* [INFORMATION PROVIDED]
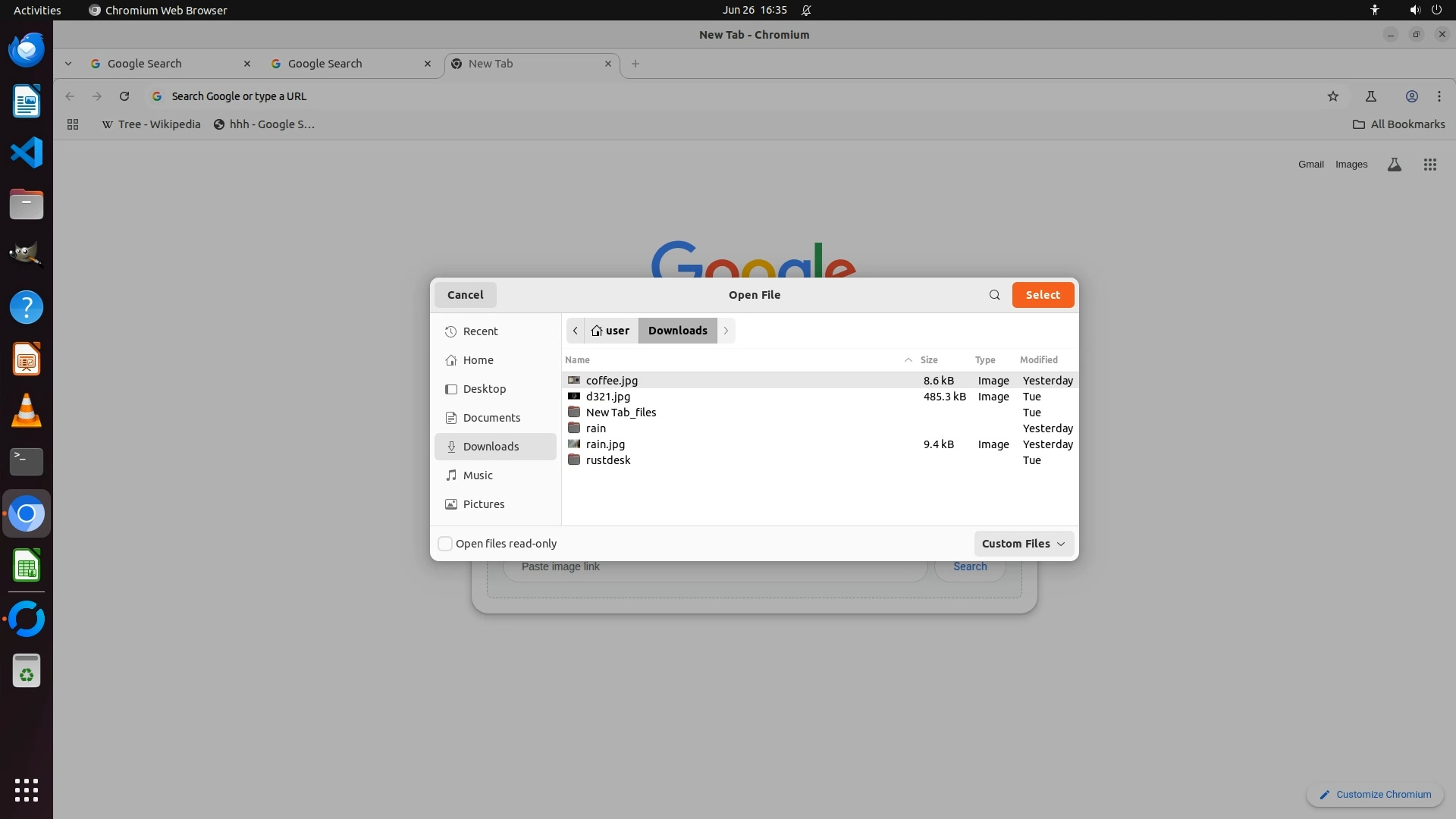
Task: Select the rain.jpg image file
Action: pos(605,444)
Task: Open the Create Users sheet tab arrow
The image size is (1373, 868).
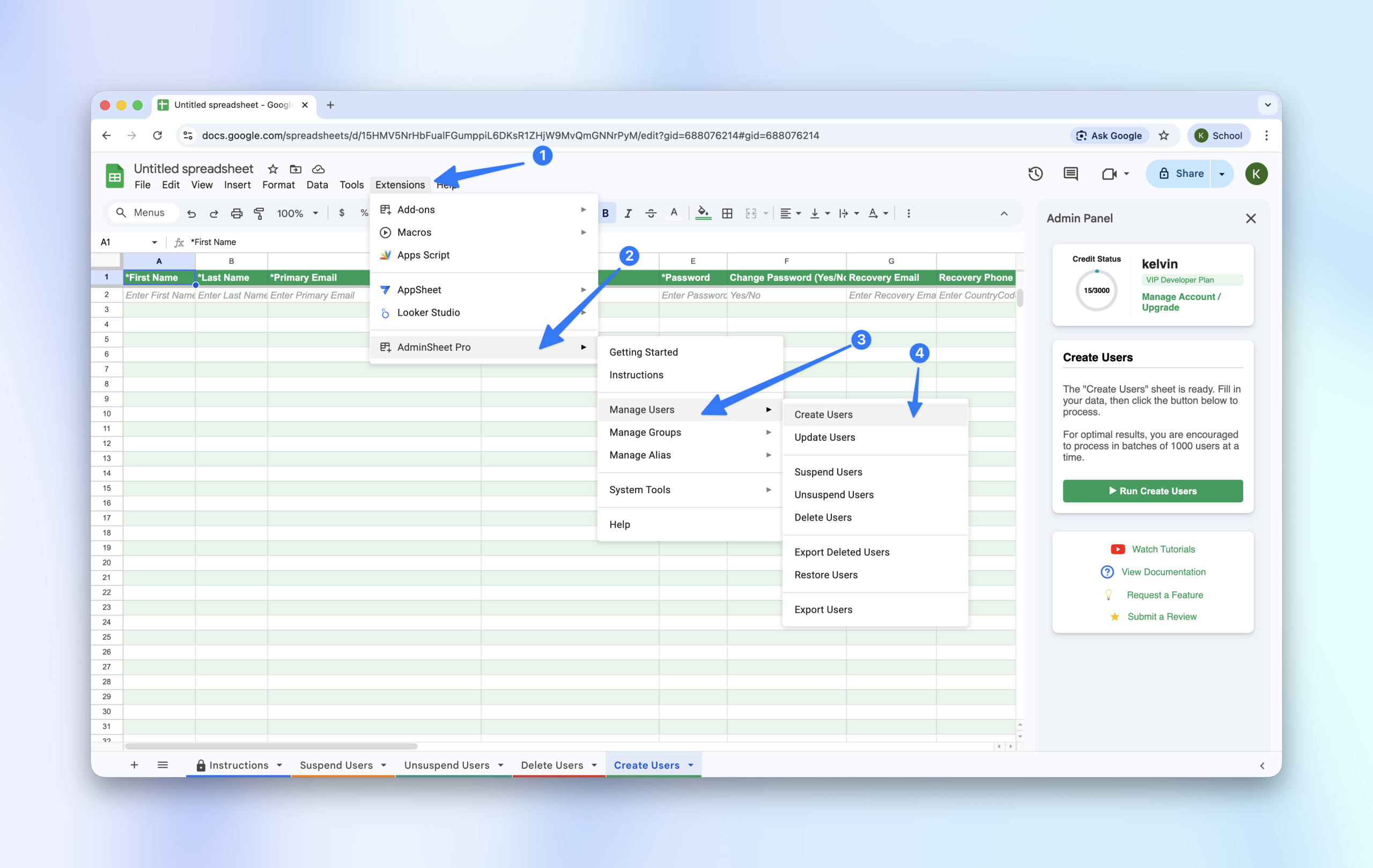Action: [691, 765]
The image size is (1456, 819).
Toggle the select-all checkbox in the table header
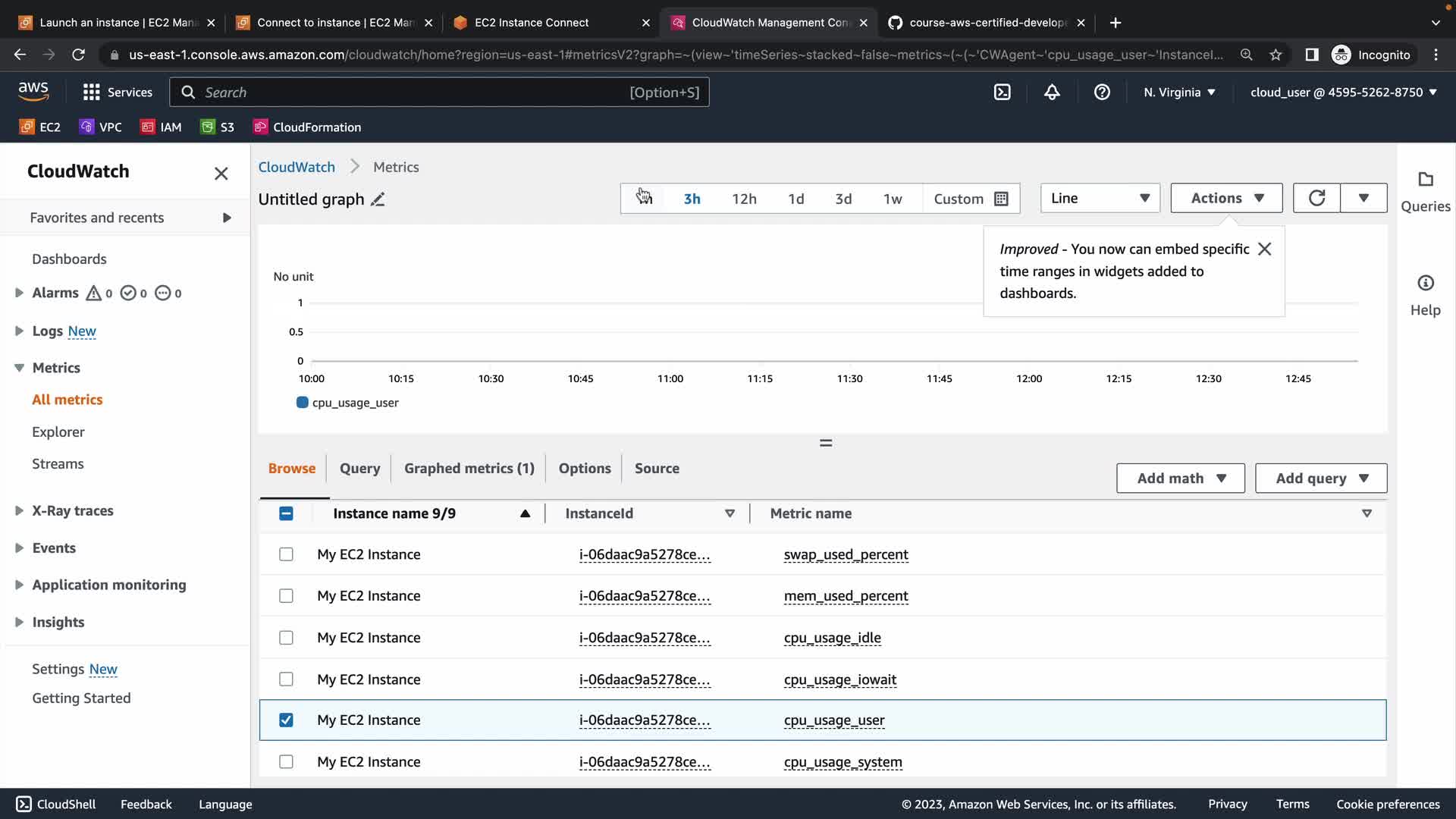[x=286, y=513]
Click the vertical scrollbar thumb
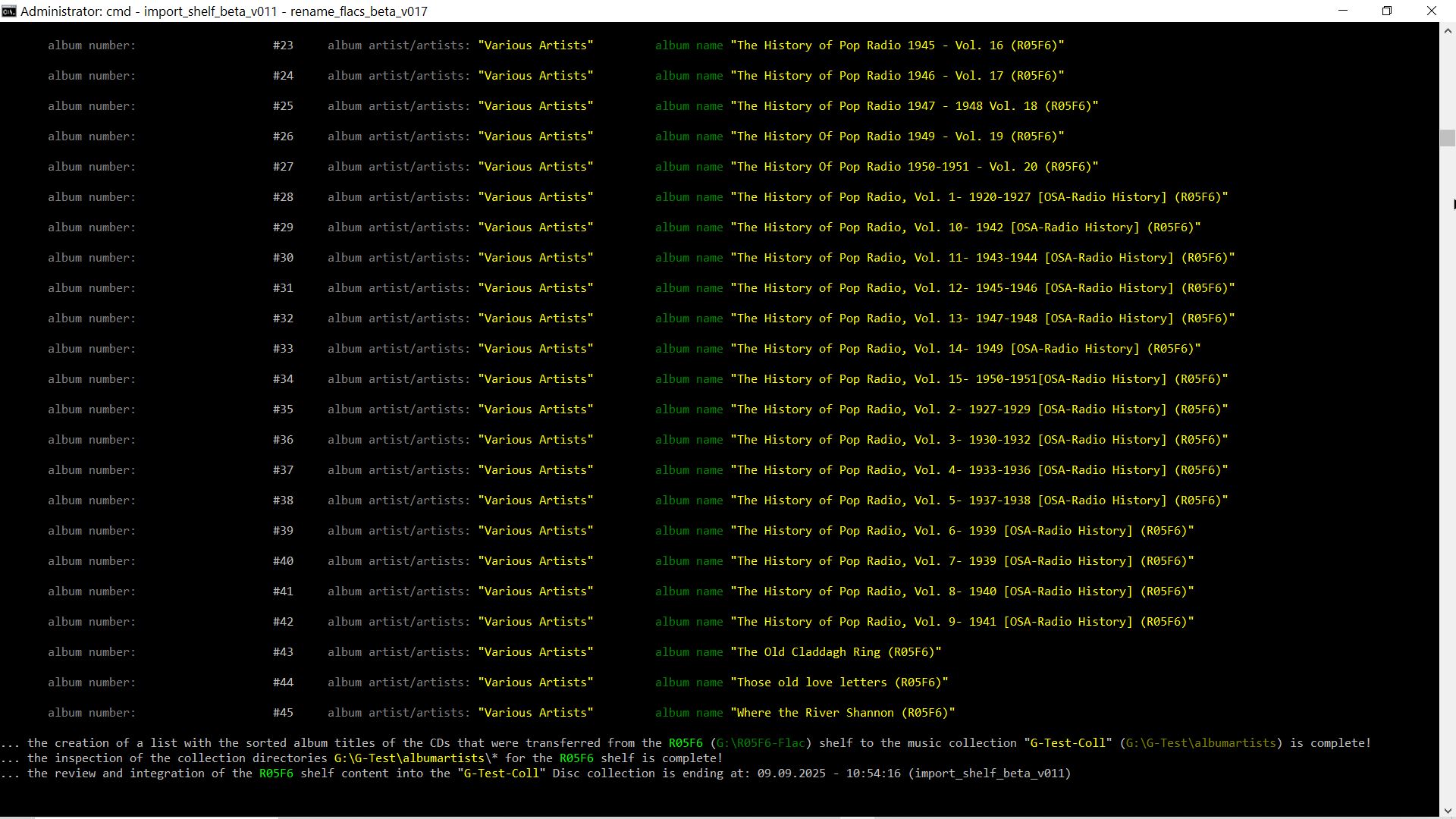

* [WHAT YOU WILL DO] Nothing but the lines from the line containing "Task: Open the Create Users sheet tab arrow" through the last line of the records above is to be extracted, exactly and with no pictures.

* [EXERCISE ANSWER]
Task: Open the Create Users sheet tab arrow
The image size is (1373, 868).
Action: [691, 765]
The image size is (1456, 819).
Toggle the select-all checkbox in the table header
[x=286, y=513]
Click the vertical scrollbar thumb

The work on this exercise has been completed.